GIVEN INFORMATION:
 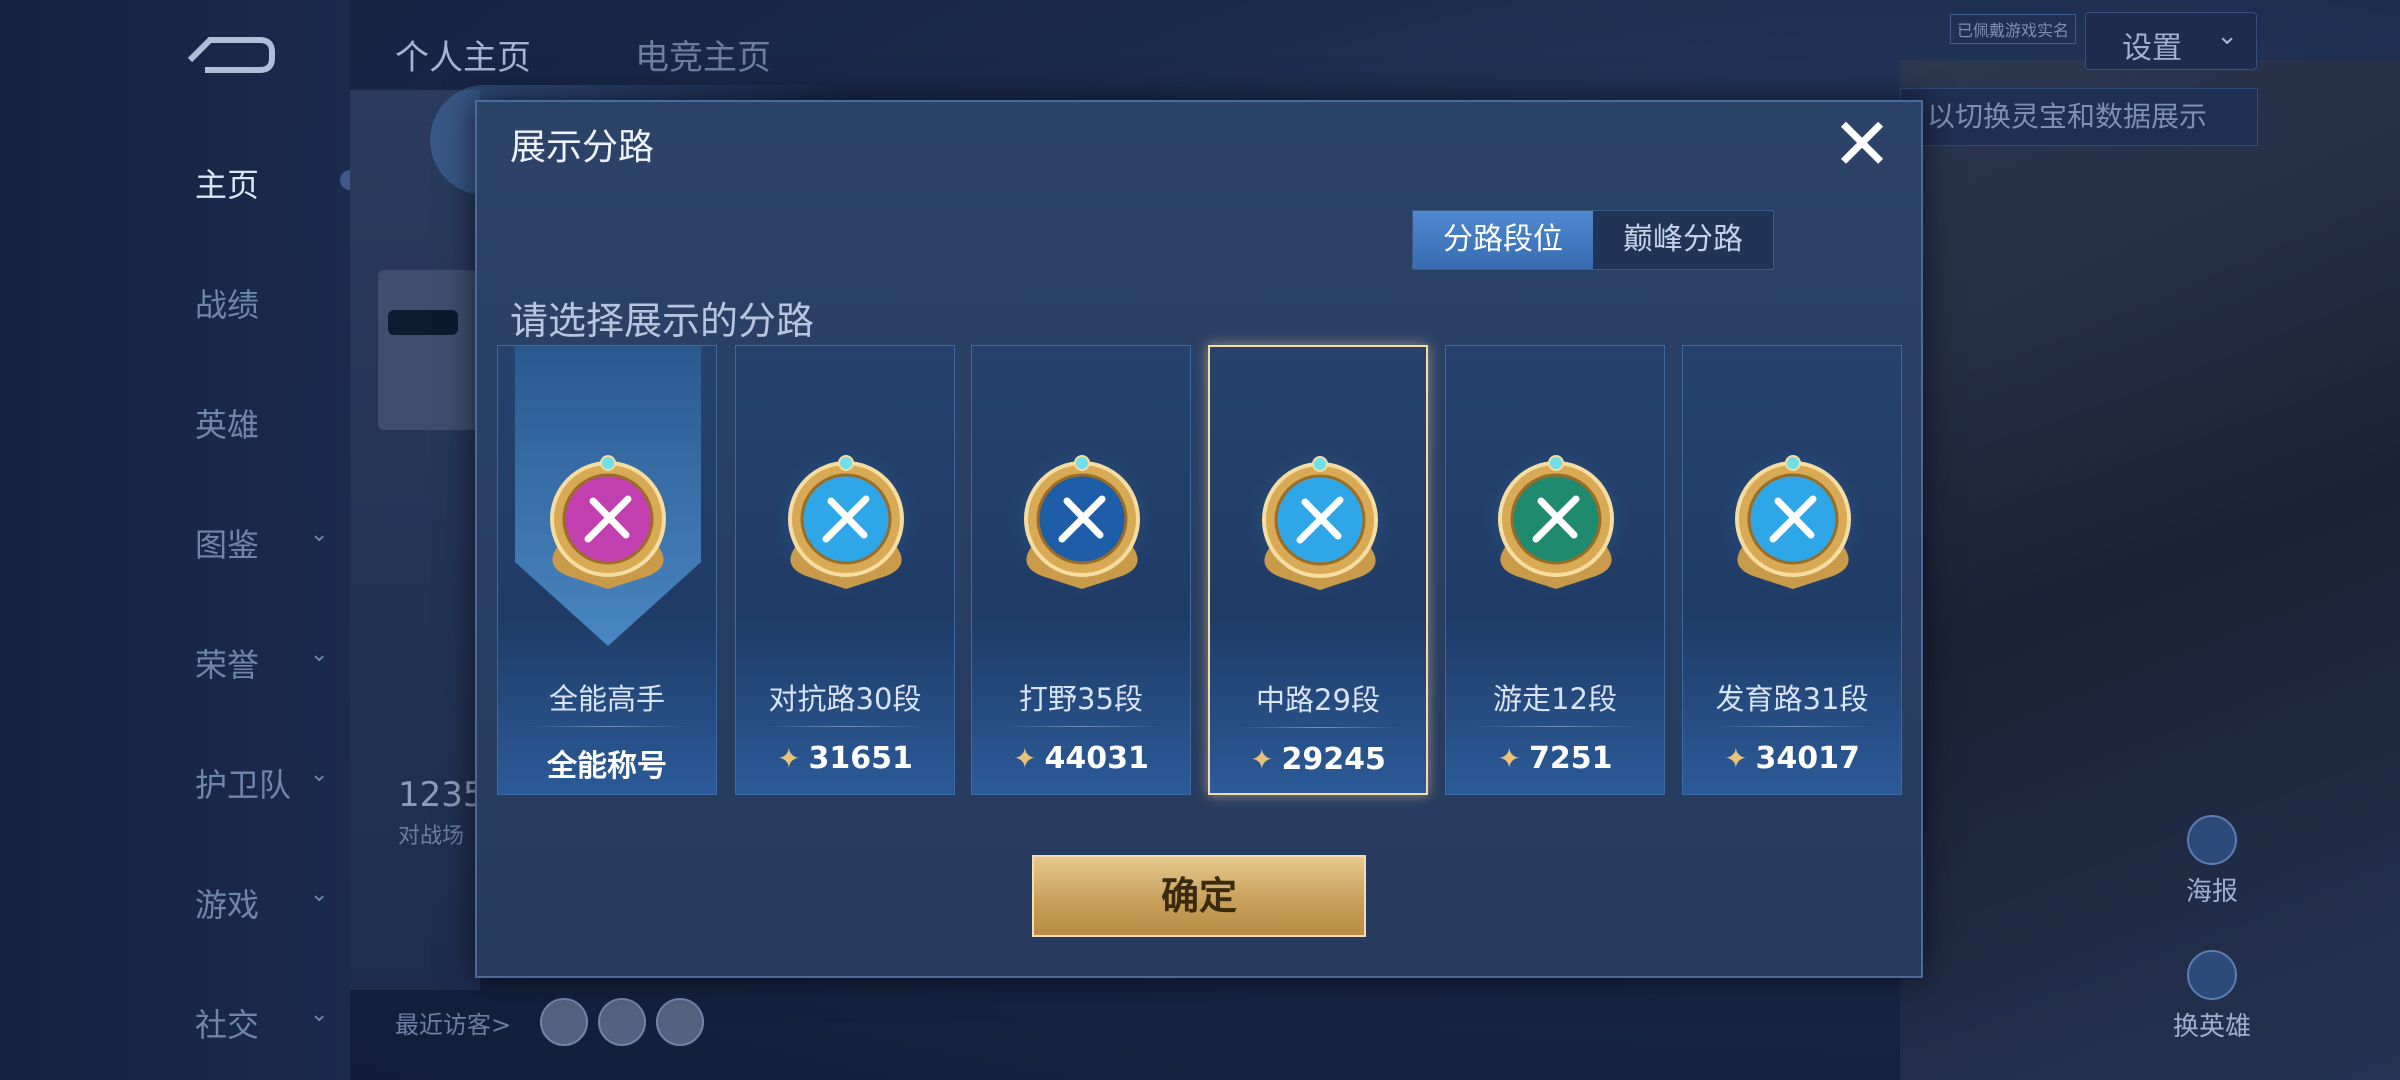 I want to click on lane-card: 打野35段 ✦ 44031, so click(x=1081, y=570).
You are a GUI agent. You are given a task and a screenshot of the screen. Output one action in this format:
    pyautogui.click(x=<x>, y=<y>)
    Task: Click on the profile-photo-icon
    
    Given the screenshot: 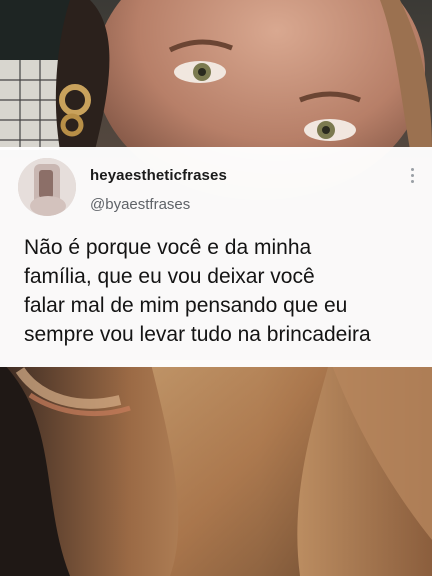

WORK REQUEST:
Please rewrite the records above with every "screenshot" changed to "screen capture" and nothing else altered. Leave the pictures out.

RESULT OF THIS EXERCISE:
  I want to click on lane-card: 打野35段 ✦ 44031, so click(x=1081, y=570).
You are a GUI agent. You are given a task and a screen capture of the screen. Output one action in this format:
    pyautogui.click(x=<x>, y=<y>)
    Task: Click on the profile-photo-icon
    
    Given the screen capture: 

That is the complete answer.